# Show me the money! Discounts - who has them?



## Shells (Feb 20, 2014)

I bought an Incra jig and fence system from Amazon last month and although their prices were the same as the manufacturer, I didn't get charged for shipping because I am a "Prime" member. I thought I was ahead of the game. 

Well, it turns out I should have bought from Incra direct. If you join their site forum, you get a coupon for 10% off your first purchase. I am compiling a wish list of some of their spiffy things to order all at once. 
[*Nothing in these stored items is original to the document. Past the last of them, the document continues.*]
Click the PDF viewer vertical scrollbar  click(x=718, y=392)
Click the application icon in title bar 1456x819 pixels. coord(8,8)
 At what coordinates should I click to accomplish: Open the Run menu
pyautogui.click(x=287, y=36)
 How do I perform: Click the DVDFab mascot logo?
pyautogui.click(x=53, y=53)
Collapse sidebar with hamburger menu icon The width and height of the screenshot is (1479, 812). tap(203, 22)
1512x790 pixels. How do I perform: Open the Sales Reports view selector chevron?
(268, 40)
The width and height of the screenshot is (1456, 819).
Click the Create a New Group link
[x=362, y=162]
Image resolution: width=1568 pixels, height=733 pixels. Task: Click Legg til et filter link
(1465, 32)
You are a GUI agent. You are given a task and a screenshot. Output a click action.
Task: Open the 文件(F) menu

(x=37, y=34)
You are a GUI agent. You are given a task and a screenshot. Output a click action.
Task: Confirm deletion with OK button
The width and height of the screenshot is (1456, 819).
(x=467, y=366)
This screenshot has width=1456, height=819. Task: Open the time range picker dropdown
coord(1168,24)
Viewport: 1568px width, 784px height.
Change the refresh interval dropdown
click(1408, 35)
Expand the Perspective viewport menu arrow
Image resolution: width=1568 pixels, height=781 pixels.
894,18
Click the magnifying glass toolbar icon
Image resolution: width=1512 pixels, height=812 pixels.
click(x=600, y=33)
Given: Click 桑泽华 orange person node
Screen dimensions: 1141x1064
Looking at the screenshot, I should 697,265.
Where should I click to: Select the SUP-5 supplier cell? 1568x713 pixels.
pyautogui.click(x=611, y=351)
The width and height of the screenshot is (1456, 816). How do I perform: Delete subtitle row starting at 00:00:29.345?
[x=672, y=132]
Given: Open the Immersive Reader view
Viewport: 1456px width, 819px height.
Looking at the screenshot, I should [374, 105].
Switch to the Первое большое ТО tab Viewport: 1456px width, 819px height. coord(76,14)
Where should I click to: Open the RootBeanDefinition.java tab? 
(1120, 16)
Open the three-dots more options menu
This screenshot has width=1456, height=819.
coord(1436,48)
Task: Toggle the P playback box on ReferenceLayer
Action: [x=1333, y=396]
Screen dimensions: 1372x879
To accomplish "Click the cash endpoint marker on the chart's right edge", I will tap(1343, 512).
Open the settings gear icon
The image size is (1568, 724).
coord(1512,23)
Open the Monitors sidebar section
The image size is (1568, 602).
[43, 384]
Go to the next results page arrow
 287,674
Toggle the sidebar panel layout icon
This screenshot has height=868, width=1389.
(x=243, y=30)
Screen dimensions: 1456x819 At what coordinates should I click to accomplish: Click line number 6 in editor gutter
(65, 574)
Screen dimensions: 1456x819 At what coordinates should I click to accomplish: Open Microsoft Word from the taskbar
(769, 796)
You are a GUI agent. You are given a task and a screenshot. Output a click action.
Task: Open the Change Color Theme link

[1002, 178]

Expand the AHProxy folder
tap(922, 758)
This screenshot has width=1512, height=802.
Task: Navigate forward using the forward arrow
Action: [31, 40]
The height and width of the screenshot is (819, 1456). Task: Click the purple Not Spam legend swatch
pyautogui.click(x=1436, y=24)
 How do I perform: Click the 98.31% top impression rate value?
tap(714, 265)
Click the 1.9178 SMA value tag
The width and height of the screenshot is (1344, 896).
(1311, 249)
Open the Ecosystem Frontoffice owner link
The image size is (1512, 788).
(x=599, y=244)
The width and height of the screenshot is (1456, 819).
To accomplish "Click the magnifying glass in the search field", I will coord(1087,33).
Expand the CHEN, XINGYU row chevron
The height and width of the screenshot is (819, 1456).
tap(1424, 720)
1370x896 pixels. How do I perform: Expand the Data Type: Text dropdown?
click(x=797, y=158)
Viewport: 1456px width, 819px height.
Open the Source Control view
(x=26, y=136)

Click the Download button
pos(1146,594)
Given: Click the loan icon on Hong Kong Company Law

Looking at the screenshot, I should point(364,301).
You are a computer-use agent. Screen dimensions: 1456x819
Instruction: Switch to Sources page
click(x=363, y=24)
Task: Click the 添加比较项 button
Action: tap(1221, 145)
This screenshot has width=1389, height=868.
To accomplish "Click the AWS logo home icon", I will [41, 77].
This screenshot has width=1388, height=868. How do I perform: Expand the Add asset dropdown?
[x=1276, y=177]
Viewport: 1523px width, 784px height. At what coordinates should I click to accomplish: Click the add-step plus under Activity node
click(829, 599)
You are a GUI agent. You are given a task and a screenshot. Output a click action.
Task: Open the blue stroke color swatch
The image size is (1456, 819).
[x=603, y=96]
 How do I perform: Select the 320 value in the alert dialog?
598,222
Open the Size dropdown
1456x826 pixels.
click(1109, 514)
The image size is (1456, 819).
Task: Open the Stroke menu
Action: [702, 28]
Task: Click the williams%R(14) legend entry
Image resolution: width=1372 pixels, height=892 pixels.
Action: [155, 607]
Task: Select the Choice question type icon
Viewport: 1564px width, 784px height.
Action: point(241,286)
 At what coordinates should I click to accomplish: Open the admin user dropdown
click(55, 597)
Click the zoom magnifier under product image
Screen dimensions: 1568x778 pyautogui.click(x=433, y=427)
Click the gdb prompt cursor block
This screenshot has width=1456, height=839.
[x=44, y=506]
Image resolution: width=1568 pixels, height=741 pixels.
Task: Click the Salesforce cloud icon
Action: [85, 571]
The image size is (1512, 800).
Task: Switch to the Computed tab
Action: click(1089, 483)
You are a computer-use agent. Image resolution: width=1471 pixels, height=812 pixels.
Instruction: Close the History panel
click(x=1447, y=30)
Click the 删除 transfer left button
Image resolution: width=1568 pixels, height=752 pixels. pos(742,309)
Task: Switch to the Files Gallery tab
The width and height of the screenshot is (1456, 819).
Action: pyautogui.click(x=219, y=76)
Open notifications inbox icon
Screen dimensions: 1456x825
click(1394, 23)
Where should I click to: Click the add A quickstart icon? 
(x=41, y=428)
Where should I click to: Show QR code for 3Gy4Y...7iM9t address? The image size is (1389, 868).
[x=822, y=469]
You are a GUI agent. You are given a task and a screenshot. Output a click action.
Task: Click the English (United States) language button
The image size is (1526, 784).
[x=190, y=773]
So how about a listing of companies and manufacturers that do the same? :sold:


----------



## alaskagypsy (Jan 31, 2009)

I ordered an Incra jig and router table top through Amazon. Free shipping, where Incra would have charged over $130 shipping - not even close to the 10% off coupon. So I saved through Amazon. So depends on where you live. I'm in Alaska.


----------



## Shortslvs (Jan 13, 2013)

Incra also gives you points towards future purchases based on what you have spent in the past...

So big items turn into free small items.


----------



## plunger (Jun 21, 2013)

Amazon doesn't seem to carry any of Incra's metric ruled options either.


----------



## Shells (Feb 20, 2014)

*Discount - PlansNow.com*

25% discount on Plansnow.com - use the code words PROJECT or VENEER at checkout.


----------